Robert was looking for some good luck, so this seemed to make him happy.

4 comments:

Nada said...

OMG, I used to call myself a weirdo magnet, because all of the strangest possible people in San Francisco used to zero in on and talk to me. It doesn't happen so often now that I'm weary and haggard and in my 40s and jaded from living in Brooklyn, but I totally know what you're talking about.

Jessica Smith said...

that is a good story.

it's also good that you're not afraid of them. make for much better stories. and is statistically accurate. one of my coworkers is our age (your age) and rides the bus and has similar weirdo-attacks but is afraid of them so her stories are not as interesting. i try to tell her that statistically it's almost impossible that she'll get raped, it's pretty unlikely that she'll get mugged, and that she's in much more danger having a nice glass of wine with her boyfriend, to no avail.

i used to live two houses down from a halfway house, and that provided some good stories. i would pay the men to rake my yard (although otherwise the landlord would do it for free) or shovel the walk when it was snowing. they always had to tell their whole story before starting work. i am not sure what this is about, although i feel it too-- the need to have a story and to tell it.

mark wallace said...

This may sound weird, but I think it literally may have something to do with people's eyes.
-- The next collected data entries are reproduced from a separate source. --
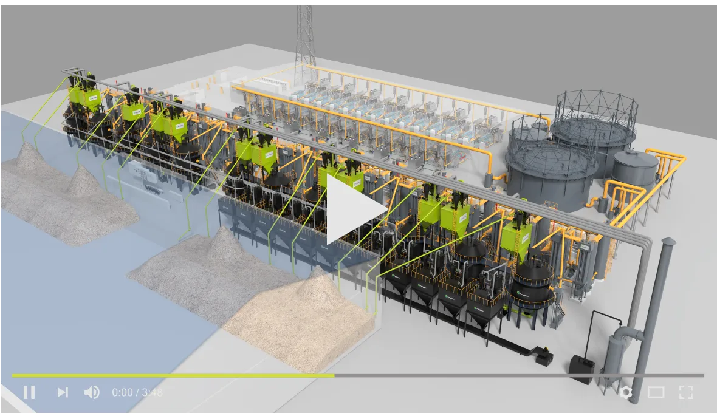Mute the video with the speaker icon

point(92,392)
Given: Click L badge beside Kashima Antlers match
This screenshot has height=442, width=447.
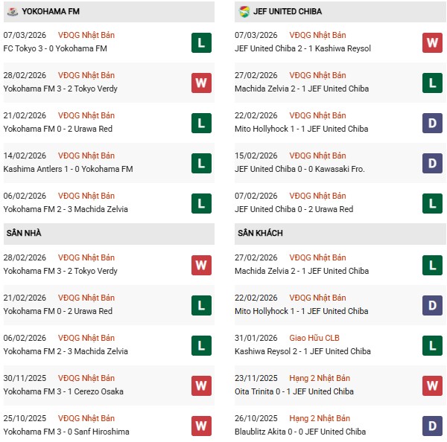Looking at the screenshot, I should tap(201, 163).
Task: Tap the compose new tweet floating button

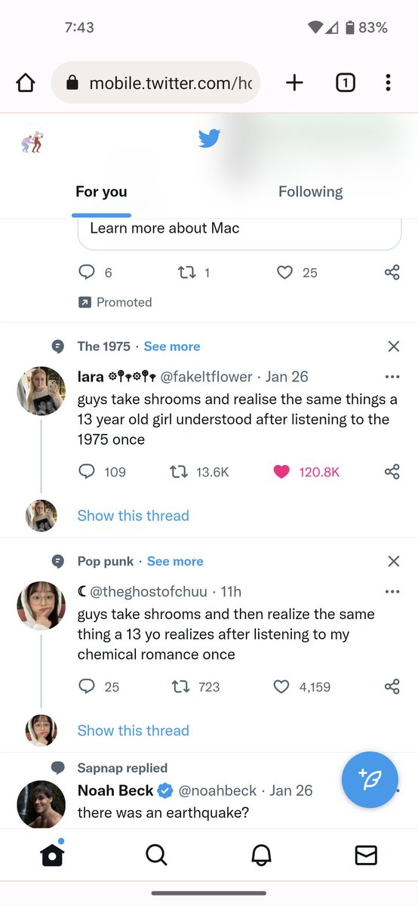Action: click(370, 781)
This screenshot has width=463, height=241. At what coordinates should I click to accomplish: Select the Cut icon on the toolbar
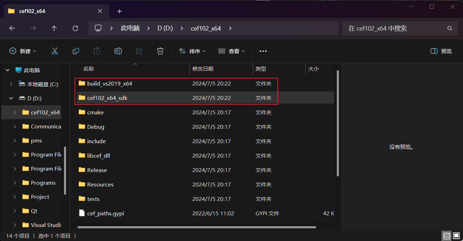(55, 51)
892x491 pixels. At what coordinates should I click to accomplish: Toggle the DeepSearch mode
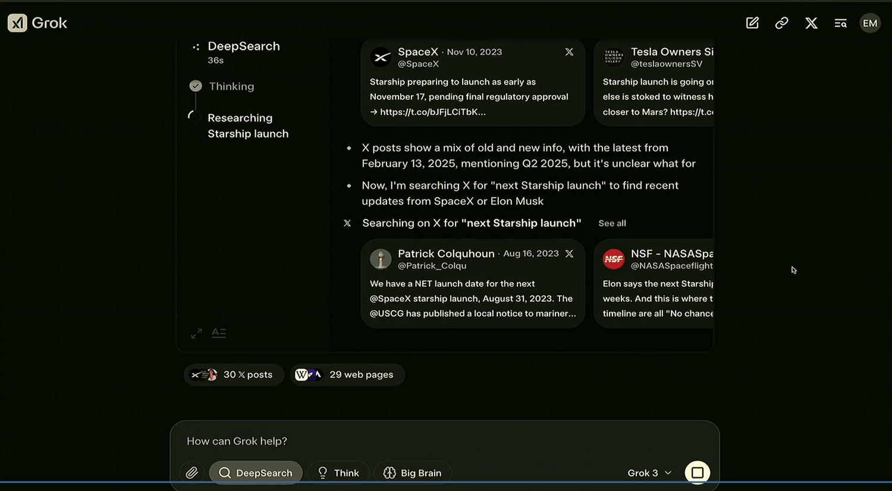click(x=256, y=473)
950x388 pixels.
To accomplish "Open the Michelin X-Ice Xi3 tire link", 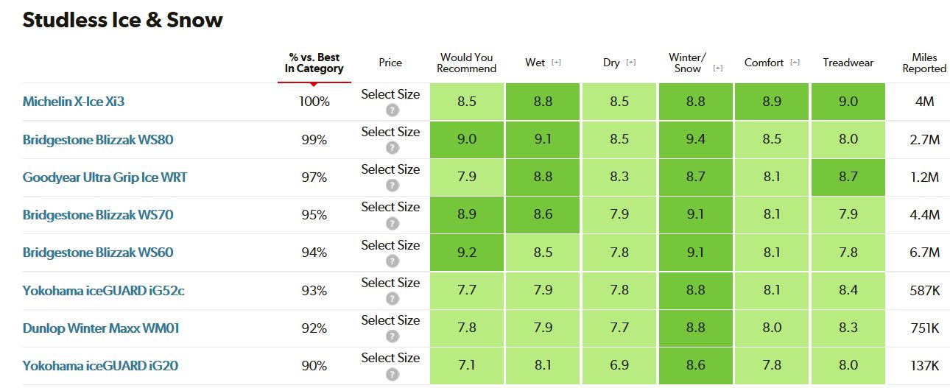I will 74,102.
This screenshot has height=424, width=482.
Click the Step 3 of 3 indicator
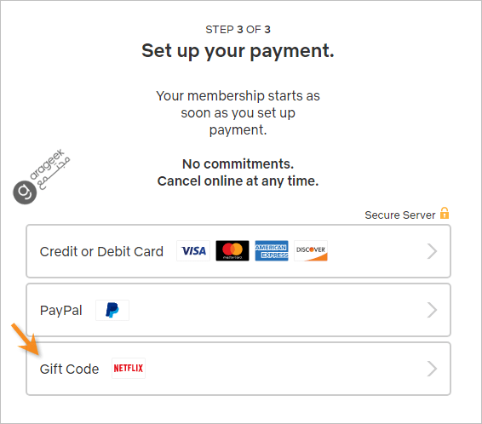[x=238, y=30]
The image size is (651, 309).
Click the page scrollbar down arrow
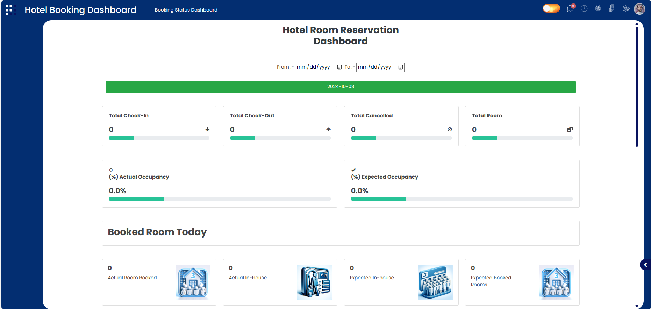click(x=637, y=306)
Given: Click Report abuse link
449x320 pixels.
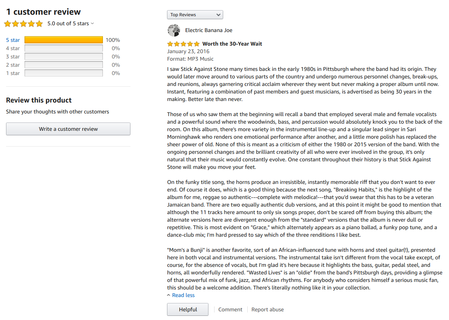Looking at the screenshot, I should pyautogui.click(x=268, y=309).
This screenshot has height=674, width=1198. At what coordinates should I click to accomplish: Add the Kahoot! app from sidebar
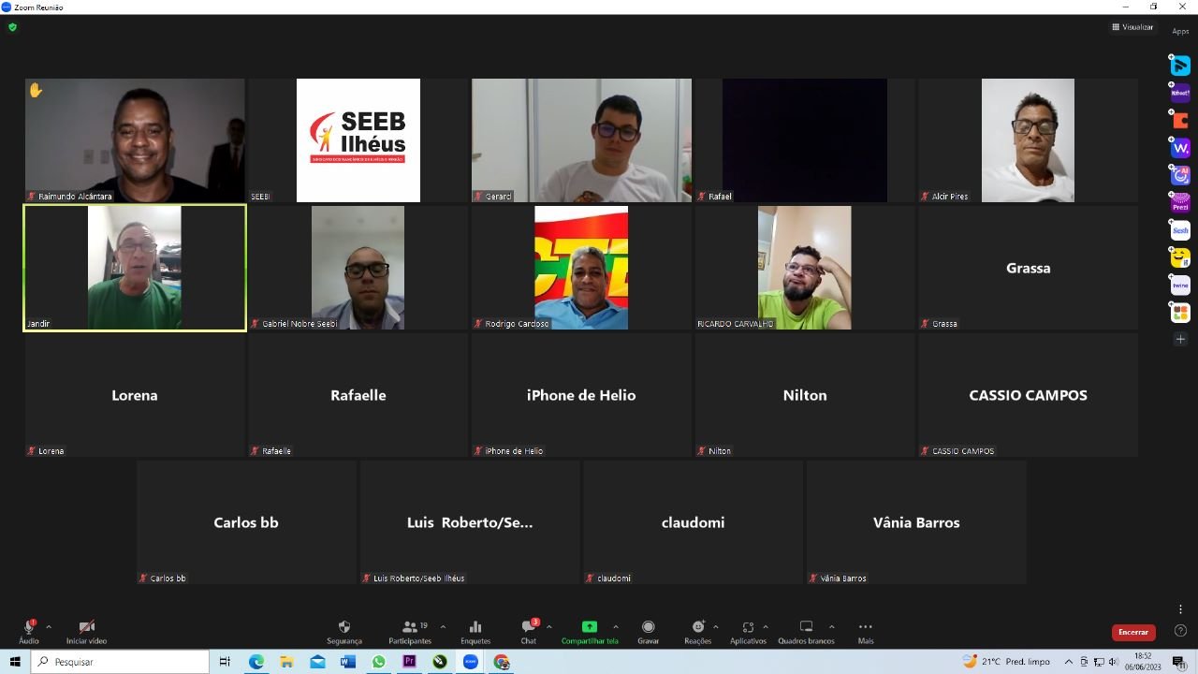pos(1180,93)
Some people's eyes look more like they're openly taking in the world, while other people's eyes look more shut down to it. If your eyes look like they're taking things in, that may seem like an opportunity to the marginal person who has probably long since realized that most people's eyes are closed to his or her existence. They notice you seeing them, and voila. Call me weird, but I think what I'm saying here is at least part of it.
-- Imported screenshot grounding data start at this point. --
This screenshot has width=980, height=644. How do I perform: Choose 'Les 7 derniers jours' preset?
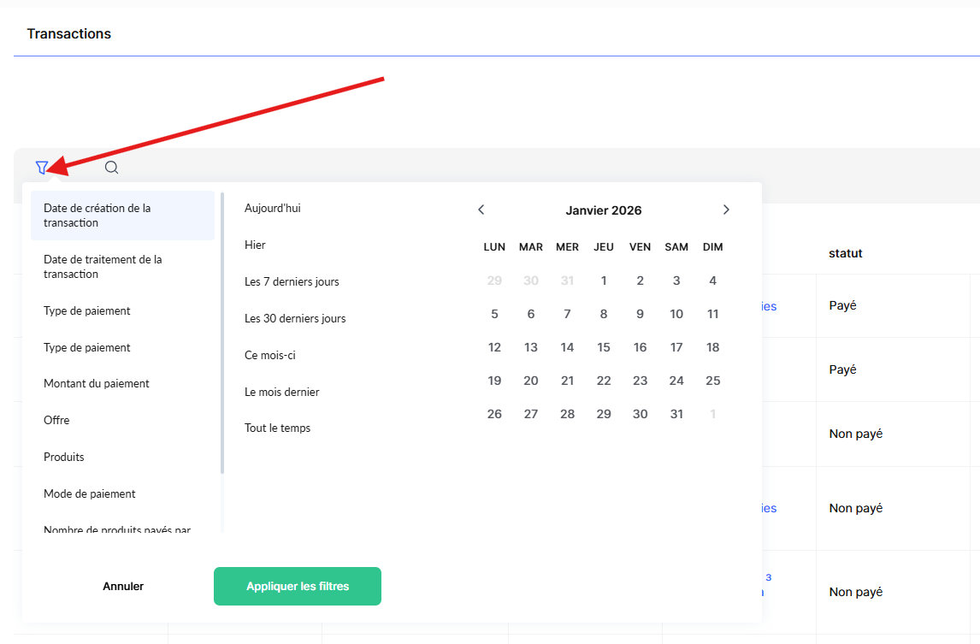click(292, 282)
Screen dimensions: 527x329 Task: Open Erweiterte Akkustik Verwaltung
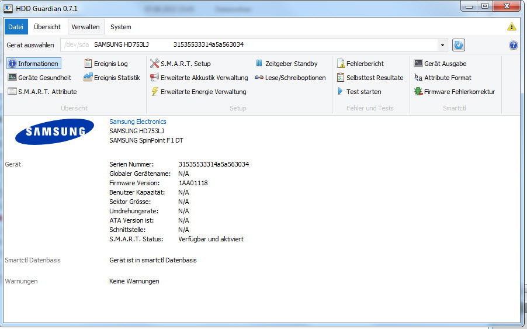click(x=199, y=78)
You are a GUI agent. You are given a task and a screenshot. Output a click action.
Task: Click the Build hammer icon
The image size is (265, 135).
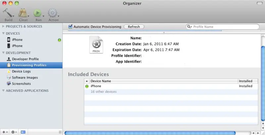8,13
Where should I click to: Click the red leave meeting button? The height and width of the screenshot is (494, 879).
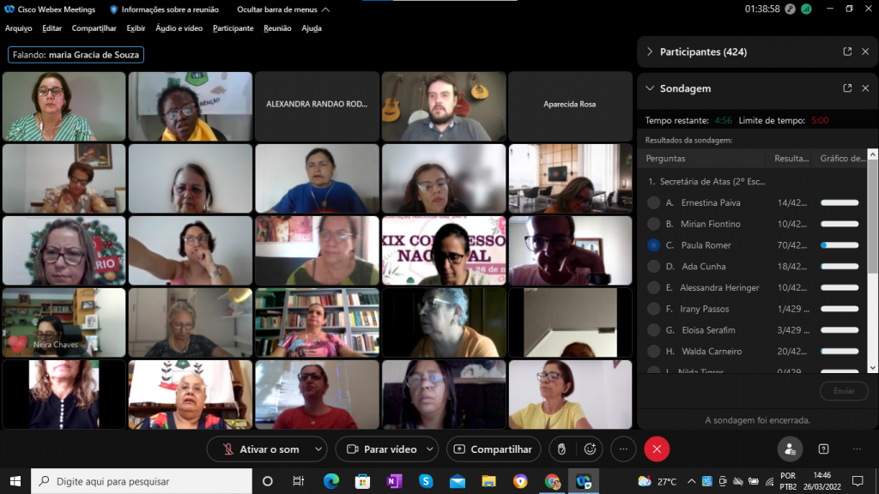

K. Lorraine Graham said...

Nada-It's good to know that other people have (and have had) similar experiences. It only takes a minute or two for the weirdest weirdo in a train or a bus station to see me and talk to me.

Jessica--No, I'm not afraid of the people who talk to me, or at least I've developed a pretty good radar of when to be afraid and when not to be. Sometimes I feel exhausted by them though. I'm fascinated by the way our lives literally rub up against each other. Many of the people who start speaking to me at the bus stop assume I'm either homeless or a student, and many of the Spanish speakers, surprisingly (since this never happens to me elsewhere), address me in Spanish. Public transportation is a unique world in North County. I know in New York that everyone is used to bumping up against everyone else. Here, no one is used to it. They don't seem to know it's happening when it's happening.

Mark--People generally do not approach me if I'm wearing sunglasses, it's true. As I was saying to Nada, it only takes a matter of minutes for a weirdo to spot me and talk to me. Of course, it only takes a matter of minutes for me to see them, too.